The women who signed up went to basic training in Georgia. Women who were already in the WAC, like Alyce Dixon, served at different locations, including the Pentagon, before they joined the 6888th.

Great Britain 
The 6888th left the United States on February 3, 1945, sailing on the  and arriving in Glasgow on February 12. The Île de France encountered several German U-boats on the trip, forcing the ship to take evasive maneuvers. The ship reached Glasgow, Scotland, on February 14 safely, though a German V-1 flying bomb exploded near the dock. The battalion was transported by train to Birmingham. On 15 February the unit was inspected and marched in review before Lt. Gen. John C. H. Lee, Commanding General, Communications Zone, European Theater of Operations (ETO), and Maj Gen. Robert McGowan Littlejohn, Chief Quartermaster, ETO, whose responsibilities included the mail.

When the 6888th settled in at Birmingham, "they saw letters stacked to the ceiling of the temporary post office" in unheated converted hangars. Some letters had been in the makeshift offices for as long as two years. Army officials believed that undelivered mail was "hurting morale." Many letters and packages had only the first name of the intended recipient, had a commonly used name or used nicknames. There was estimated to be a backlog of 17 million items.

Early in the operation, a white general attempted to send a white officer to "tell them how to do it right," but Major Adams responded, "Sir, over my dead body, sir!" The battalion finished what was supposed to be a six-month task in three months in May 1945.

The 6888th devised their own system to handle the backlog of mail. This included creating and maintaining a card index of names of those with the same or similar names, using military serial numbers to distinguish between them. This finally contained 7 million cards. The women of the 6888th worked in three different shifts, seven days a week, processing and delivering mail – a morale booster – to fighting troops in Europe. Each shift handled an estimated 65,000 pieces of mail. In total, the unit handled mail for over four million military and civilians, as well as clearing backlogs in the UK and France.
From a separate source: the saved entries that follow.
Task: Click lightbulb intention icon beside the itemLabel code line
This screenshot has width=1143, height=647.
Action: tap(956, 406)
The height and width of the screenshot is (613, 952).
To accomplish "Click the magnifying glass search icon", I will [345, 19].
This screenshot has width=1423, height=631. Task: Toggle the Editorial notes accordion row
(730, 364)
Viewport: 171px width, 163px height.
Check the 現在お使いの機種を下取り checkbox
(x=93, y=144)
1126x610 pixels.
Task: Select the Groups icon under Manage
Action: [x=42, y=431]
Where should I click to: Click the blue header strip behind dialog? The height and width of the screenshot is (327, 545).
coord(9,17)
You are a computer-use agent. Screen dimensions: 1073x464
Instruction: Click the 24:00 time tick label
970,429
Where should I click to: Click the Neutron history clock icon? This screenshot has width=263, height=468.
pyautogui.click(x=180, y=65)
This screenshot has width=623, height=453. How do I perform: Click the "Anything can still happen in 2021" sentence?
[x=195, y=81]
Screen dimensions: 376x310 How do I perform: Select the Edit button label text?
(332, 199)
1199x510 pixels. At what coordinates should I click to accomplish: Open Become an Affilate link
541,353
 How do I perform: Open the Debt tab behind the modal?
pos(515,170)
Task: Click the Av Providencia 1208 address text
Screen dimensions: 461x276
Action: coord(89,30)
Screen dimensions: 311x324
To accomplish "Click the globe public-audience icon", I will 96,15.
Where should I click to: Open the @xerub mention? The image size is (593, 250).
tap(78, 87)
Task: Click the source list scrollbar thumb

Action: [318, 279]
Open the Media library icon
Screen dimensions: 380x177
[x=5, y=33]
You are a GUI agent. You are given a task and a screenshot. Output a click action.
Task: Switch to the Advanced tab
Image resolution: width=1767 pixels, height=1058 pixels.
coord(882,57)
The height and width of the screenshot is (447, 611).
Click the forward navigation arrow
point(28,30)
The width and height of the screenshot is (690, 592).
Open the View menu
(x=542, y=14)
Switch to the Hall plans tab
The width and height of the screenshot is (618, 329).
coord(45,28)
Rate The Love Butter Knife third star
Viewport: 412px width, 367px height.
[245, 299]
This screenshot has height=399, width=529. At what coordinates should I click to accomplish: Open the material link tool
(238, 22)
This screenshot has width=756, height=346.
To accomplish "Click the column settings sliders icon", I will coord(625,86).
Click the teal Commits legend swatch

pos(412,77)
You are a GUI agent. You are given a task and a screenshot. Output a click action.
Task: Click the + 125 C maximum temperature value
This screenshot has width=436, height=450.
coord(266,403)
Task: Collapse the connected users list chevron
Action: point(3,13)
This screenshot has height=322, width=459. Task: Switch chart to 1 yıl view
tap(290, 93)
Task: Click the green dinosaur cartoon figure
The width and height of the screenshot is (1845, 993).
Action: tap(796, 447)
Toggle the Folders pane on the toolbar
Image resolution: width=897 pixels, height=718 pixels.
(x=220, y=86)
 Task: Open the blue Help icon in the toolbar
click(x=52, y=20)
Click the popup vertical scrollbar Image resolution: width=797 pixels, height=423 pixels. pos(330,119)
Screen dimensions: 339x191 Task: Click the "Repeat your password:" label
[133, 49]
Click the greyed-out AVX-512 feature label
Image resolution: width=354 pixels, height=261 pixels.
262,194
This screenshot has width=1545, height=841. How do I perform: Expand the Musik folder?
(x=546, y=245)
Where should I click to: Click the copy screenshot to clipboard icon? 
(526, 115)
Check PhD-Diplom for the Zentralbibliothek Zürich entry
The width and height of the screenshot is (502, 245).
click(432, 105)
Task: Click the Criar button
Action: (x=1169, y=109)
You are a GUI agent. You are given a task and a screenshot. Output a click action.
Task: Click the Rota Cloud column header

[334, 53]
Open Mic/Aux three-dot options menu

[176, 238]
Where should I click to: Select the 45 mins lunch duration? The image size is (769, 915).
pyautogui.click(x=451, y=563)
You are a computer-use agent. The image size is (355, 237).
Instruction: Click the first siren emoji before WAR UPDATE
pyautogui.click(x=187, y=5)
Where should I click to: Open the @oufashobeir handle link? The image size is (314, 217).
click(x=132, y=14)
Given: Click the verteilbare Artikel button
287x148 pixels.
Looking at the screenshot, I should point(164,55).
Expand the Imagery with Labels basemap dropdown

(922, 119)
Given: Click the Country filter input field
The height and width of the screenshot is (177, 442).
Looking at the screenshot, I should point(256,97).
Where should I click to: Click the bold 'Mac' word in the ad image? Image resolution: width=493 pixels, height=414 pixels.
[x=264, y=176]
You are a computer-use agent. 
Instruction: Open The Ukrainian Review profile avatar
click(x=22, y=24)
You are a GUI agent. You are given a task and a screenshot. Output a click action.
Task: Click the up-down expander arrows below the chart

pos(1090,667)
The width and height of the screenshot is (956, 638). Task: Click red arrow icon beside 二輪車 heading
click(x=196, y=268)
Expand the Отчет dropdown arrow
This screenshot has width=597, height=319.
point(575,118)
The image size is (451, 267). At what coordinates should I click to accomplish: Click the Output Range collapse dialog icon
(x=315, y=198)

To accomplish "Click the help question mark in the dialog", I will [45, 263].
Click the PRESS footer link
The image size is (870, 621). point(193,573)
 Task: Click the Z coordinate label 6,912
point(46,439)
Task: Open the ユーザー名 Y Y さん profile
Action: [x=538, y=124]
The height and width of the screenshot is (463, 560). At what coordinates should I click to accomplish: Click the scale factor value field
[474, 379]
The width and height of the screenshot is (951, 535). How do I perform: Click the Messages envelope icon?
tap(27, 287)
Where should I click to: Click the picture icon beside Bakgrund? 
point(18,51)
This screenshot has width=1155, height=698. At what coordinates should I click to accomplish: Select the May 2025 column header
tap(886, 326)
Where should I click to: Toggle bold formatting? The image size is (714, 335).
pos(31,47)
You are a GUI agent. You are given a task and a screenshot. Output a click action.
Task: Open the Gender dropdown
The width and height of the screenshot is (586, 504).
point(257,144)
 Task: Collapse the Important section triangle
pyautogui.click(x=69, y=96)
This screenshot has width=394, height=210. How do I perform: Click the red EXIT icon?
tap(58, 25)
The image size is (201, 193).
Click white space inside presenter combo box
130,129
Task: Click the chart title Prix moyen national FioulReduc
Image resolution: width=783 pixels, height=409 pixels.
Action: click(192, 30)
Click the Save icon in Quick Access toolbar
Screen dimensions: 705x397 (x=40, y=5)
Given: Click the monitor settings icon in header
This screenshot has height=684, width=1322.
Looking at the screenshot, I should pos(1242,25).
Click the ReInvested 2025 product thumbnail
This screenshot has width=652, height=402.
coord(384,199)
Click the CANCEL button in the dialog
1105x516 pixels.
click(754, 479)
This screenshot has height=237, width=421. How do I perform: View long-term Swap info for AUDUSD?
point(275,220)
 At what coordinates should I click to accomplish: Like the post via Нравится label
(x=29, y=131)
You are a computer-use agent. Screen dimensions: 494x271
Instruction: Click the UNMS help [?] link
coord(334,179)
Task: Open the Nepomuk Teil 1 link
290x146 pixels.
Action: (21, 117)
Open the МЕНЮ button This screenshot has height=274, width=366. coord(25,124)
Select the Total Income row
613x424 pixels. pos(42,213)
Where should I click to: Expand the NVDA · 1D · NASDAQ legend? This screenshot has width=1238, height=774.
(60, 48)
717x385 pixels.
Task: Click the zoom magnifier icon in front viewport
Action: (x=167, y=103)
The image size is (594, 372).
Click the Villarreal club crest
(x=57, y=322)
The 6888th was a segregated unit, sleeping and eating in different locations from the white, male soldiers. They were housed in a former school building, with officers quartered in houses nearby. Some of the women felt that the European locals treated them better than people did in the United States. However, there was also evidence of sexist and racist treatment by male soldiers. Cold weather when they arrived meant the women had to wear coats and extra clothes when working in the unheated post office buildings. 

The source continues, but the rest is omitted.